Label: Cold Blue - CB0047
メチャクチャ面白いプリペアドピアノ作!!プリペアドピアノ、パーカッション、おもちゃ楽器を専門に演奏、現在も非常に人気のあるLawrence English主宰のRoom40の初期から音源を残し、今尚リリースを続けている演奏家Erik Griswold。米Cold Blue Musicに残していた隠れ名作[Ecstatic Descent]を入荷!!1887年に作られたピアノを直し、それをプリペアドピアノ仕様として演奏した40分間1曲の収録。試聴の通りカチャカチャと壊れたオルゴールの様なプリミティヴでコミカルな連打が延々と続き、その独特の音色が最高の恍惚へと導いてくれます。コレは名演。
>>SAMPLE<<
>>SAMPLE<<
Erik Griswold's Ecstatic Descent is a prepared-piano work that melds composed and improvisational elements to create an intensely animated, one-of-a-kind textural sound world. Performed here by the composer, at times it may call to mind an enormous out-of-control music box or mechanical toy. It also readily lends itself to comparisons to various ever-changing (yet ever the same) natural sound phenomena, and has been likened by composer Annea Lockwood to the bubbling frequencies of a river.
The composer writes:“In ‘Ecstatic Descent’ every note of the piano is altered (‘prepared’) with bolts, screws, strips of rubber, cardboard, and paper—transforming the instrument into a miniature percussion orchestra.
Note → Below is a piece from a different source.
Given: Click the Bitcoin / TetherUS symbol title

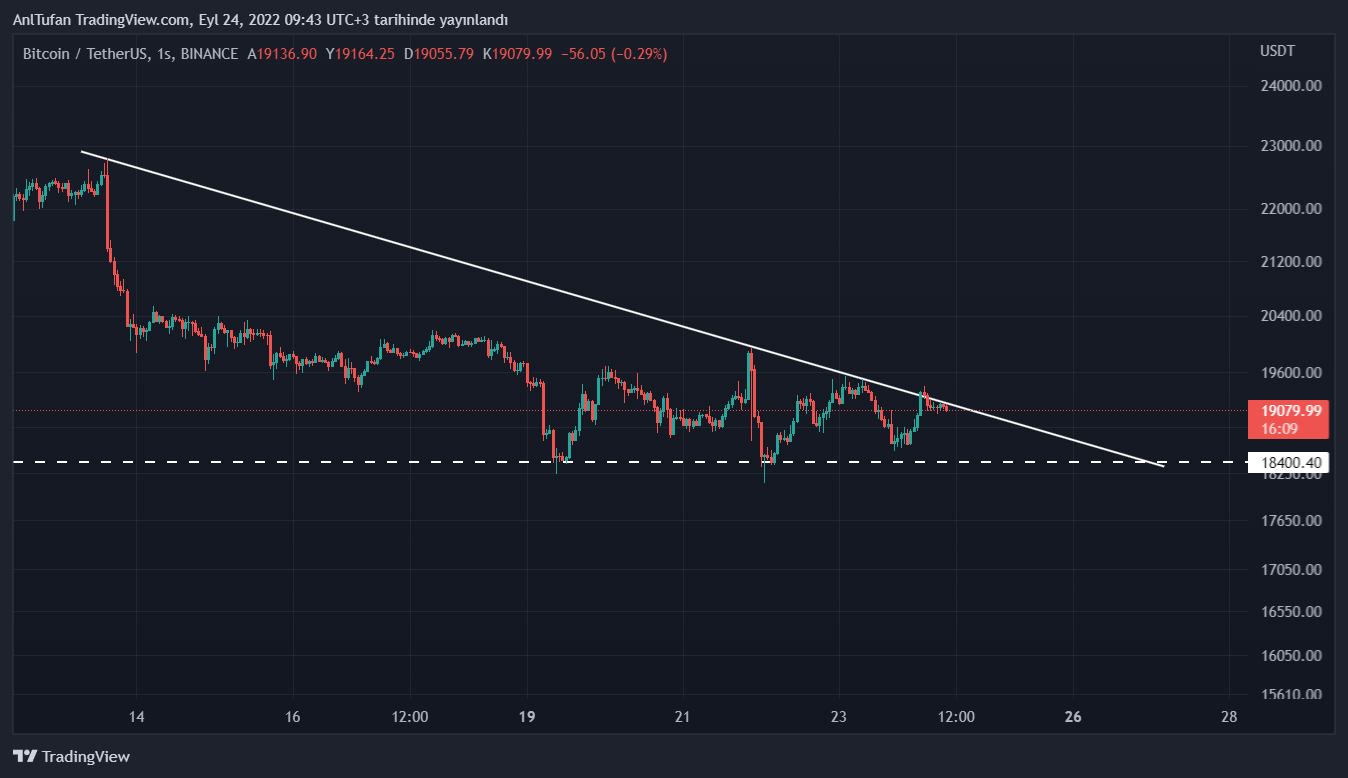Looking at the screenshot, I should tap(84, 54).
By carefully positioning these materials along its strings the entire piano is, in effect, tuned to A minor. On this singular instrument I perform cascades of rapid-fire textures that start at the very top of the keyboard and wend their way down, bubbling and glinting as they descend.” (Erik Griswold)
Reviewing a recent live performance of Ecstatic Descent, a critic at The Creative Issue wrote, “I could not take my eyes off his hands, although his fingers were moving so exceptionally swiftly that it was not possible to lucidly focus on them…. Making his way from the high notes to the low, and literally every note in between, Griswold offered an enchanting performance that left fellow concertgoers defining in delighted disbelief ‘extraordinary!’”
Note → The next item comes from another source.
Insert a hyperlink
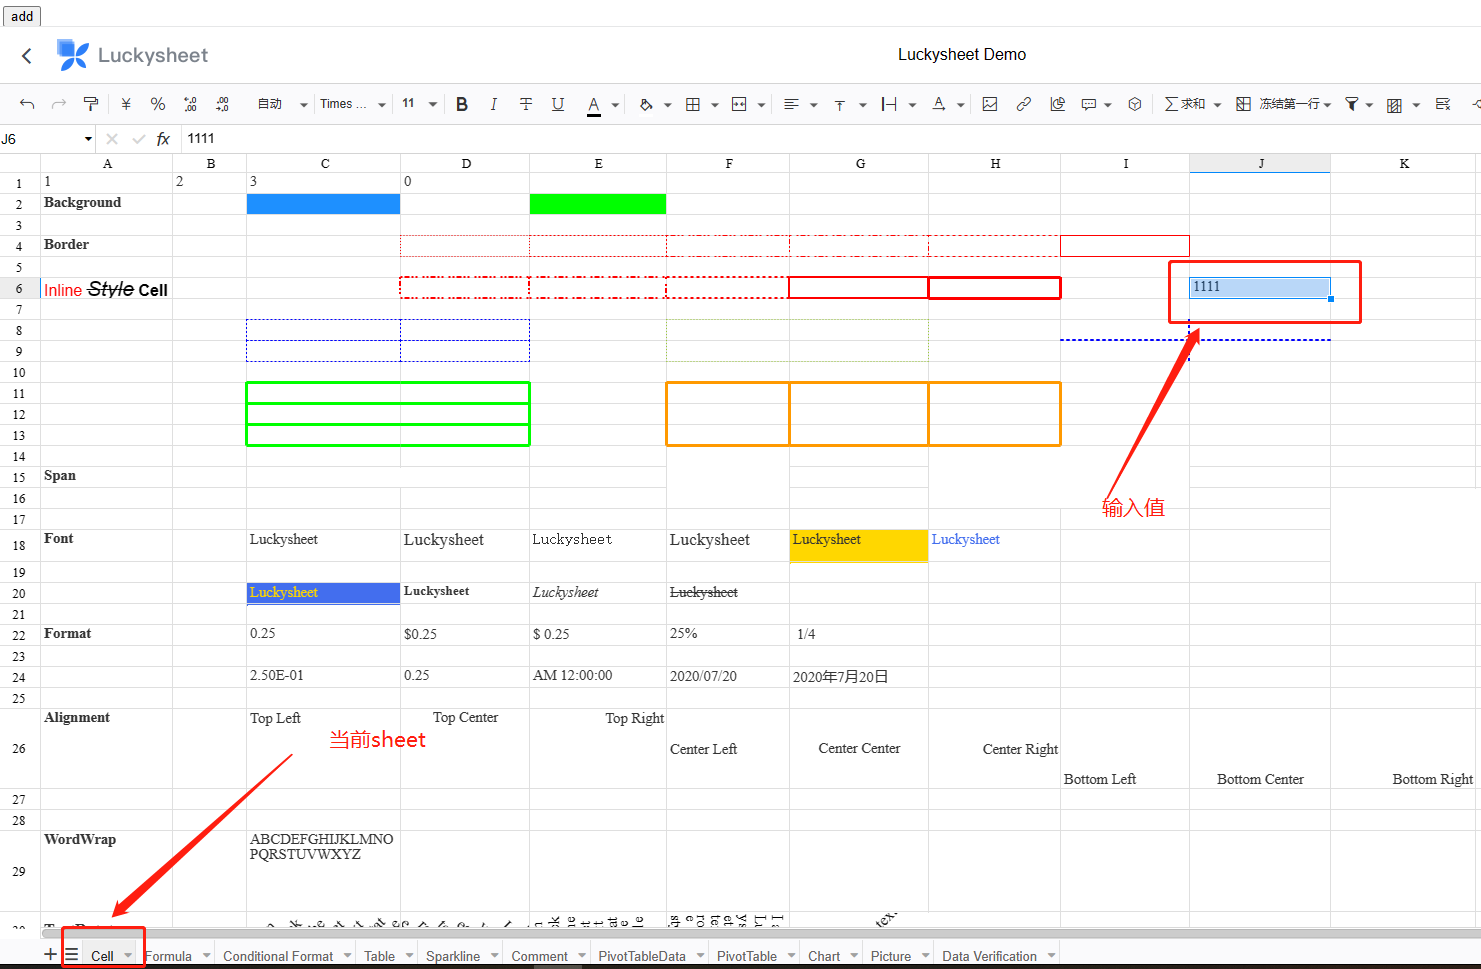This screenshot has width=1481, height=969. coord(1023,104)
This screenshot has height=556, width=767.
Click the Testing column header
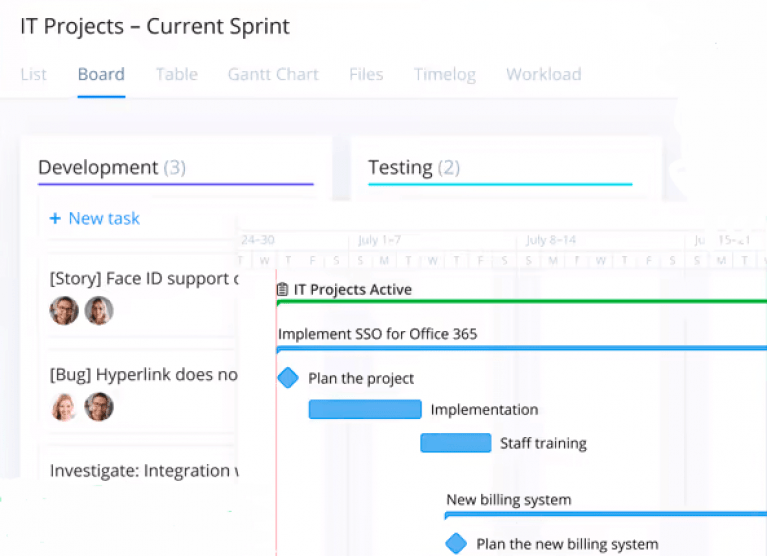(400, 168)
“Erik Griswold’s aptly titled Ecstatic Descent is a forty-minute-long composition for prepared piano, here performed by the composer. Griswold prepared the piano with a painstaking method to preserve the white keys’ pitches while lowering the black keys’ pitches, yielding an instrument of varied colors tuned to A minor. The piece is divided into two roughly equal parts, the first of which is a thickly textured, continuous but slow movement downward from the top to the bottom of the keyboard. The second part interweaves pauses into the texture. It’s a work of cascading tones that sound at different times like a gamelan, bells, rain on a metal roof, or a nylon-string guitar. Underlying much of the piece is an oscillating movement in fourths, which implies a certain harmonic mobility within an otherwise static key.”—Daniel Barbiero, Percorsi Musicali (Italy)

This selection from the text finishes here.